## Start

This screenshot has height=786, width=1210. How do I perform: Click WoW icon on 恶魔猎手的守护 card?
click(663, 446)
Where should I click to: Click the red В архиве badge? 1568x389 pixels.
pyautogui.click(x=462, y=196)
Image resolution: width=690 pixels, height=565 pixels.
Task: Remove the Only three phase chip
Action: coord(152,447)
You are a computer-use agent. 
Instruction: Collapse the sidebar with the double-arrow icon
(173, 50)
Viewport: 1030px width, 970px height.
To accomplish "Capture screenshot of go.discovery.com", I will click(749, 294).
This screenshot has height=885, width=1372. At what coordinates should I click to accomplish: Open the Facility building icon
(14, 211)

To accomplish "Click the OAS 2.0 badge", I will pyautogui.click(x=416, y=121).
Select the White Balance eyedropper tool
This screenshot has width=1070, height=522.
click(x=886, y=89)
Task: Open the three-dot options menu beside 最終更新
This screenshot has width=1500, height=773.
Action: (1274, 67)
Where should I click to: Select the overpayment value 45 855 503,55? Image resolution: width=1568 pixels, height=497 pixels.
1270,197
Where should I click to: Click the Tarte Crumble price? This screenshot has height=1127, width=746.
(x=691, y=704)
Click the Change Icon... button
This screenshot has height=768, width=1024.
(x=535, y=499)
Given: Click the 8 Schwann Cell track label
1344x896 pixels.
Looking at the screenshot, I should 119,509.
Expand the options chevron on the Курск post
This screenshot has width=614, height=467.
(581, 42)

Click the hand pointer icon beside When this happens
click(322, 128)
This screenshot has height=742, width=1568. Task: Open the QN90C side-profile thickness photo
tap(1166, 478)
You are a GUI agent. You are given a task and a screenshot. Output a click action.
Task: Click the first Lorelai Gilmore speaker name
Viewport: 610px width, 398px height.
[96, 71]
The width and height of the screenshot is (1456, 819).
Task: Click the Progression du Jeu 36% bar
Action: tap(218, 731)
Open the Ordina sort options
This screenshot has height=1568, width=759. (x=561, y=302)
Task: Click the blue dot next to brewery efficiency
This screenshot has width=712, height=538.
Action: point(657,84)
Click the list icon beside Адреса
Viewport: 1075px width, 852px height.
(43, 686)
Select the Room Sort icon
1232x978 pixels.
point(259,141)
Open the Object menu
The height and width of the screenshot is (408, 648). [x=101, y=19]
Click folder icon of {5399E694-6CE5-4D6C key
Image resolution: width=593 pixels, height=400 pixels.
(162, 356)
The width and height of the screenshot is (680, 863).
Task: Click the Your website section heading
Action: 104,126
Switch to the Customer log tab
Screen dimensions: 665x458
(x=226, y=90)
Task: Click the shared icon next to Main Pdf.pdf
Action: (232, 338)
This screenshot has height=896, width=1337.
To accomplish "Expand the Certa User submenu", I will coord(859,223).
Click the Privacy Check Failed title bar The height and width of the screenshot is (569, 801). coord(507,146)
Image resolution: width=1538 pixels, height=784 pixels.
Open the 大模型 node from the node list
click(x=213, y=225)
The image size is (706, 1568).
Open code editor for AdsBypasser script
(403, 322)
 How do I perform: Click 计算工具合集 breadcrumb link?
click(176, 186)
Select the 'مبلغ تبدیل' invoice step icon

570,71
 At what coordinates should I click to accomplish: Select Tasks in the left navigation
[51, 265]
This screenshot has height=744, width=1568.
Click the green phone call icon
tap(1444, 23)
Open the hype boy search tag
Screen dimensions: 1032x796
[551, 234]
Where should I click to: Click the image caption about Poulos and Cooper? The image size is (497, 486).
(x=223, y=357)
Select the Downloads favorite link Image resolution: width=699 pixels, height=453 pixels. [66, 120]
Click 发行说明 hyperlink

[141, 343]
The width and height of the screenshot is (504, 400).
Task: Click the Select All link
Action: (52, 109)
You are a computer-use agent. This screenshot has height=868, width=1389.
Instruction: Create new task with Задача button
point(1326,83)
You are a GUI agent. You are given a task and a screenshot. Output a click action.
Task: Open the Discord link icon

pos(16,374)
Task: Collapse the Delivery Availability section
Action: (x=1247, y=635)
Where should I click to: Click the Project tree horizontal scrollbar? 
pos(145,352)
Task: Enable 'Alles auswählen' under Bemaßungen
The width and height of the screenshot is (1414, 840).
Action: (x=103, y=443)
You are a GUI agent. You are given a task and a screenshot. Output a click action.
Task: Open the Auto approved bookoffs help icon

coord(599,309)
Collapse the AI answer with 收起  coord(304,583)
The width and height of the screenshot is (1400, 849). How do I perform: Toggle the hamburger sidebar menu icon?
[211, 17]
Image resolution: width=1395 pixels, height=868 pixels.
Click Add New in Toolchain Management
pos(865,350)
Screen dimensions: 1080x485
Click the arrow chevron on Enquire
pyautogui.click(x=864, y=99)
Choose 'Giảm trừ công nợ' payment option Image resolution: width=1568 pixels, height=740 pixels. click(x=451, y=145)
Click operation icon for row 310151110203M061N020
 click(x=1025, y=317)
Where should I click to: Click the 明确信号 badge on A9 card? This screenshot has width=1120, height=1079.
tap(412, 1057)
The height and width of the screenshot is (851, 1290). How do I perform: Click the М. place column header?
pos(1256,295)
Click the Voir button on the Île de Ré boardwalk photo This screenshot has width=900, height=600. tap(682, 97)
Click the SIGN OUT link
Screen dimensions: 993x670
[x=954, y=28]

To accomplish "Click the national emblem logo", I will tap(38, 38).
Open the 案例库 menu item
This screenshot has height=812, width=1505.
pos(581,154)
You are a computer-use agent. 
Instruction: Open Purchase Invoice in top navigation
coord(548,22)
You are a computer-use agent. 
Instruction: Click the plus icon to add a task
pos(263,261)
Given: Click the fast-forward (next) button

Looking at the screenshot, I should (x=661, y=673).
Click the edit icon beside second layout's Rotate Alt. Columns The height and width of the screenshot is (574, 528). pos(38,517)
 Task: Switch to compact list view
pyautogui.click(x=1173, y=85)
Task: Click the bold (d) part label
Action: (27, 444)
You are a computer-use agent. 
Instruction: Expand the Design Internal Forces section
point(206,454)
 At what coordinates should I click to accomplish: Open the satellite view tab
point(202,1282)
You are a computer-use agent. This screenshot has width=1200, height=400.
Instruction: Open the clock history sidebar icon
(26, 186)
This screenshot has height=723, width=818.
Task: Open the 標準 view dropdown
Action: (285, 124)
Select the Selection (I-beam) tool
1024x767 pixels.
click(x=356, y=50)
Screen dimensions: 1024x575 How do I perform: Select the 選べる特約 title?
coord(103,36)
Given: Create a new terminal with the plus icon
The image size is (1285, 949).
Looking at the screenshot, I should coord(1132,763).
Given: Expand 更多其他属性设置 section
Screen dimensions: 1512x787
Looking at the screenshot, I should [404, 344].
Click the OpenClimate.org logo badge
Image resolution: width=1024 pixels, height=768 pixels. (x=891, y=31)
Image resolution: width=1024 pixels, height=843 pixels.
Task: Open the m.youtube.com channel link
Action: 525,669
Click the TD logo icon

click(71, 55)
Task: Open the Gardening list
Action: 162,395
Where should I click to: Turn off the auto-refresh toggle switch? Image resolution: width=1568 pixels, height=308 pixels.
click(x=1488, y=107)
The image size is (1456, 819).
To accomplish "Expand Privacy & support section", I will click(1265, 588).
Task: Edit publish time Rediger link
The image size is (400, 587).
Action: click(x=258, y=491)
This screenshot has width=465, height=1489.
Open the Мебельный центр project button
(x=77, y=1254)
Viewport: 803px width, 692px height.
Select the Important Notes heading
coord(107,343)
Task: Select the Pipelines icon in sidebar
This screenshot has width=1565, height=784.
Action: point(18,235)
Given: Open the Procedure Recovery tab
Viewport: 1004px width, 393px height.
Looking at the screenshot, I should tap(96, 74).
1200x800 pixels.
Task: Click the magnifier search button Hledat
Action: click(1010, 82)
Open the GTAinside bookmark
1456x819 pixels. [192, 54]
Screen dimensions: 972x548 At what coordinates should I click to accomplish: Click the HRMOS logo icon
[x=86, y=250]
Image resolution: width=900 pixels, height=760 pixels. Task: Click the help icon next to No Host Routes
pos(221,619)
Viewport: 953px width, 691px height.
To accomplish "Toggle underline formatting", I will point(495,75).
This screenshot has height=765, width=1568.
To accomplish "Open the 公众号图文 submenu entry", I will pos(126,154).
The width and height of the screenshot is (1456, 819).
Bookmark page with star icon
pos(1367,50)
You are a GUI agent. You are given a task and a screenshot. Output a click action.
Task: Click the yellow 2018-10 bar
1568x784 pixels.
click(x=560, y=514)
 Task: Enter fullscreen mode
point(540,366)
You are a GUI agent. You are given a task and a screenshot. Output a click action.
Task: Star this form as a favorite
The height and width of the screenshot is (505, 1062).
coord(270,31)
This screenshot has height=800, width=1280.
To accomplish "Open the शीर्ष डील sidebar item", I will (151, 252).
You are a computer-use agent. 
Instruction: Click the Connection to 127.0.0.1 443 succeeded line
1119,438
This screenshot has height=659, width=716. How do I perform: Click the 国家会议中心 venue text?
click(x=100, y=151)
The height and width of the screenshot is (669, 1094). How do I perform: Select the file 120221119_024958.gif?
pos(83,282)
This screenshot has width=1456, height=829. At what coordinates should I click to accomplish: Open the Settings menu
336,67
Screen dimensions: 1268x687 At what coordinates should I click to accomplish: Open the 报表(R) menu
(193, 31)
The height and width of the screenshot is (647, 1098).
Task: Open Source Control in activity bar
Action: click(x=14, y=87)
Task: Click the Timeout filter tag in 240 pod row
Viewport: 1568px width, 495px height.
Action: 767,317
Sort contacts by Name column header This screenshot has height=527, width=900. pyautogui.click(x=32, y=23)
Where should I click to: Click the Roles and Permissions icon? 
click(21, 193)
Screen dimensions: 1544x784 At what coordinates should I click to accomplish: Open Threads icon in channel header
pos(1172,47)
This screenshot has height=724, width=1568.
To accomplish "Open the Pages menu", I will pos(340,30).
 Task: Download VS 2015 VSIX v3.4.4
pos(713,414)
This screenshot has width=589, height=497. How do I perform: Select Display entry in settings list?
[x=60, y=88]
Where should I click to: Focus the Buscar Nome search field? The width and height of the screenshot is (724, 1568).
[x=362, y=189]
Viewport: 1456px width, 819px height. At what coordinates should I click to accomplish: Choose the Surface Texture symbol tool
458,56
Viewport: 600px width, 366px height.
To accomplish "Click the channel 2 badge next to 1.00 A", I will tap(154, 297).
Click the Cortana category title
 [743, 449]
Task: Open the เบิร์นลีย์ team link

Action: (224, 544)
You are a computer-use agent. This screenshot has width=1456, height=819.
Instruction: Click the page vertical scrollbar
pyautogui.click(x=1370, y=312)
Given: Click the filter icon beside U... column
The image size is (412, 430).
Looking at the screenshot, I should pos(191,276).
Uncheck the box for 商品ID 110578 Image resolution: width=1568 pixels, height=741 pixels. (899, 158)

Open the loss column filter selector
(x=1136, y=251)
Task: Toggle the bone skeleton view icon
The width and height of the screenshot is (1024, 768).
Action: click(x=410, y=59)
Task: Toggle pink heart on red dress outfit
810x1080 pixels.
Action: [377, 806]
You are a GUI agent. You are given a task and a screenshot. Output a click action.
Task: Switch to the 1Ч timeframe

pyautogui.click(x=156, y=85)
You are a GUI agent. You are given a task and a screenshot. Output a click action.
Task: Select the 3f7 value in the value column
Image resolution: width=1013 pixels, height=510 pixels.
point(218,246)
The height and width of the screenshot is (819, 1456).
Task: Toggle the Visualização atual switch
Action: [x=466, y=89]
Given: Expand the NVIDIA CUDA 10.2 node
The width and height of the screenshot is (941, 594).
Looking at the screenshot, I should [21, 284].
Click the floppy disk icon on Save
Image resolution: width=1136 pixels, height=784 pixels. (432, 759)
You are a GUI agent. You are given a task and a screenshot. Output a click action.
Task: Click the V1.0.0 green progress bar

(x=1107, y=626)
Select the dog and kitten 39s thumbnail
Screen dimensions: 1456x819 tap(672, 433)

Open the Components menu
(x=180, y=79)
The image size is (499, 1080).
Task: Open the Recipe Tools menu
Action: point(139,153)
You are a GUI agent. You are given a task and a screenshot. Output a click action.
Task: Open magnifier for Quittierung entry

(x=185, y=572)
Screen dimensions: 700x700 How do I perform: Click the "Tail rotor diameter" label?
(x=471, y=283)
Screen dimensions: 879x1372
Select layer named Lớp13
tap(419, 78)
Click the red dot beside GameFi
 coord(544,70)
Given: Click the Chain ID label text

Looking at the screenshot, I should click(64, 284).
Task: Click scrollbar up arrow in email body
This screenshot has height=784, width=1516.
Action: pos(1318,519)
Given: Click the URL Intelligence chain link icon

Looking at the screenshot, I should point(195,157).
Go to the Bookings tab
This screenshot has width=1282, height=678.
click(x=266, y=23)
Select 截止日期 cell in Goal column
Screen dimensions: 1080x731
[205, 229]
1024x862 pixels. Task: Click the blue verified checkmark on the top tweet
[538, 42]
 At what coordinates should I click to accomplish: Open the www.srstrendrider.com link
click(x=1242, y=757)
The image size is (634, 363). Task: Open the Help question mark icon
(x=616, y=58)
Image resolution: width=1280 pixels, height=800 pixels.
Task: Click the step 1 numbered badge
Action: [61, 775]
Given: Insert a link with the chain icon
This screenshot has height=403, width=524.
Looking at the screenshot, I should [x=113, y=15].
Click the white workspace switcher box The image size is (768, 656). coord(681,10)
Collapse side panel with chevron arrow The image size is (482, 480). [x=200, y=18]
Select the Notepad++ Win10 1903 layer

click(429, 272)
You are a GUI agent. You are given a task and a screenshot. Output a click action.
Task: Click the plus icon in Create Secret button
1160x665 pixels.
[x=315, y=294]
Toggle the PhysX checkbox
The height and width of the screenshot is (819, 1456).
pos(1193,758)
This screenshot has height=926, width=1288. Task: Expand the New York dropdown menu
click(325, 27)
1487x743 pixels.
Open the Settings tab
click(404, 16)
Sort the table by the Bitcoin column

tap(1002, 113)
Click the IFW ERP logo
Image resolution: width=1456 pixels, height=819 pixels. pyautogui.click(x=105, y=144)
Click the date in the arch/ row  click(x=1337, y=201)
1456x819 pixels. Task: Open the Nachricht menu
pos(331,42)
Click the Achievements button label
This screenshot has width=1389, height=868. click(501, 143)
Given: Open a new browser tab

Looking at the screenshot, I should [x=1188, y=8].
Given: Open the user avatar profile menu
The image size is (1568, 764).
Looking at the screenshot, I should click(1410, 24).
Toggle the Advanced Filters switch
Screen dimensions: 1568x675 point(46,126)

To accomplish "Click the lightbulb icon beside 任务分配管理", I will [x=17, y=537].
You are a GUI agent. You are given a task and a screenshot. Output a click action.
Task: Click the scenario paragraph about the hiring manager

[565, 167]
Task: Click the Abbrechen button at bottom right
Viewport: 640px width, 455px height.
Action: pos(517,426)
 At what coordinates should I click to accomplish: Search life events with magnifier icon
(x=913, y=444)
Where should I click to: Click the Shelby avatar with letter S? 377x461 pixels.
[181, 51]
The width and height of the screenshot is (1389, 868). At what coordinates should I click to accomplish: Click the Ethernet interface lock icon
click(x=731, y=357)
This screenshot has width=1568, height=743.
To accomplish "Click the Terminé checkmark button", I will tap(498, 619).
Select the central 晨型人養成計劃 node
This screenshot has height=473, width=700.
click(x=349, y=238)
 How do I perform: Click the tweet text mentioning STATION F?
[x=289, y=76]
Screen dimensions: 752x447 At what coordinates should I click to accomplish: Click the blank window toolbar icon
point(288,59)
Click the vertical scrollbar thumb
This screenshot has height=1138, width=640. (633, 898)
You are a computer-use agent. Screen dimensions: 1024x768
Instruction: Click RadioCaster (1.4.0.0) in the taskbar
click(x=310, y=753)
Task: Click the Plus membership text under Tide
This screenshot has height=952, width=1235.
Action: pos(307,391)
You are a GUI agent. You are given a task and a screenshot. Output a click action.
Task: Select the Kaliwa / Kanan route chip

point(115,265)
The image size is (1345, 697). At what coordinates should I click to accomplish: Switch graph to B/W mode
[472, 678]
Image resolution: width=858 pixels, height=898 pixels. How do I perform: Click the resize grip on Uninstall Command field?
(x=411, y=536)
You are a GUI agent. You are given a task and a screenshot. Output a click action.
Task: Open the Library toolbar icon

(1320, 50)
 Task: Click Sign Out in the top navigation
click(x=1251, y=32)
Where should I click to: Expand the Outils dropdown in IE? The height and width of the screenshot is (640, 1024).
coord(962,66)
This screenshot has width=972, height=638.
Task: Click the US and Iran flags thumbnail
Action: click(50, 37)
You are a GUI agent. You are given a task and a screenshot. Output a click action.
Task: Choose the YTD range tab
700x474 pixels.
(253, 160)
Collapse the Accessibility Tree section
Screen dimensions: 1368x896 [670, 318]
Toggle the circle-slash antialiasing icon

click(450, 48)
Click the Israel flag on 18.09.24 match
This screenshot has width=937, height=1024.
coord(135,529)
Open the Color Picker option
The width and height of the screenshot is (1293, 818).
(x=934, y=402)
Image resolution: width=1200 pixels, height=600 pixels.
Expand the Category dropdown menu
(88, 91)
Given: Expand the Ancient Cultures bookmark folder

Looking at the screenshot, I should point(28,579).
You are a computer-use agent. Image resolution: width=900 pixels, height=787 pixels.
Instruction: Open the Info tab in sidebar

## End

Exercise description:
Begin at the line of the records that has "1024x862 pixels. Task: Click" and stop after the line that has "Screen dimensions: 1568x675 point(46,126)". Write out those lines again with "Settings" changed to "Preferences" and everything else left as it is.

Solution to this task:
1024x862 pixels. Task: Click the blue verified checkmark on the top tweet
[538, 42]
 At what coordinates should I click to accomplish: Open the www.srstrendrider.com link
click(x=1242, y=757)
The image size is (634, 363). Task: Open the Help question mark icon
(x=616, y=58)
Image resolution: width=1280 pixels, height=800 pixels.
Task: Click the step 1 numbered badge
Action: [61, 775]
Given: Insert a link with the chain icon
This screenshot has height=403, width=524.
Looking at the screenshot, I should [x=113, y=15].
Click the white workspace switcher box The image size is (768, 656). coord(681,10)
Collapse side panel with chevron arrow The image size is (482, 480). [x=200, y=18]
Select the Notepad++ Win10 1903 layer

click(429, 272)
You are a GUI agent. You are given a task and a screenshot. Output a click action.
Task: Click the plus icon in Create Secret button
1160x665 pixels.
[x=315, y=294]
Toggle the PhysX checkbox
The height and width of the screenshot is (819, 1456).
pos(1193,758)
This screenshot has height=926, width=1288. Task: Expand the New York dropdown menu
click(325, 27)
1487x743 pixels.
Open the Preferences tab
click(404, 16)
Sort the table by the Bitcoin column

tap(1002, 113)
Click the IFW ERP logo
Image resolution: width=1456 pixels, height=819 pixels. pyautogui.click(x=105, y=144)
Click the date in the arch/ row  click(x=1337, y=201)
1456x819 pixels. Task: Open the Nachricht menu
pos(331,42)
Click the Achievements button label
This screenshot has width=1389, height=868. click(501, 143)
Given: Open a new browser tab

Looking at the screenshot, I should [x=1188, y=8].
Given: Open the user avatar profile menu
The image size is (1568, 764).
Looking at the screenshot, I should click(1410, 24).
Toggle the Advanced Filters switch
Screen dimensions: 1568x675 point(46,126)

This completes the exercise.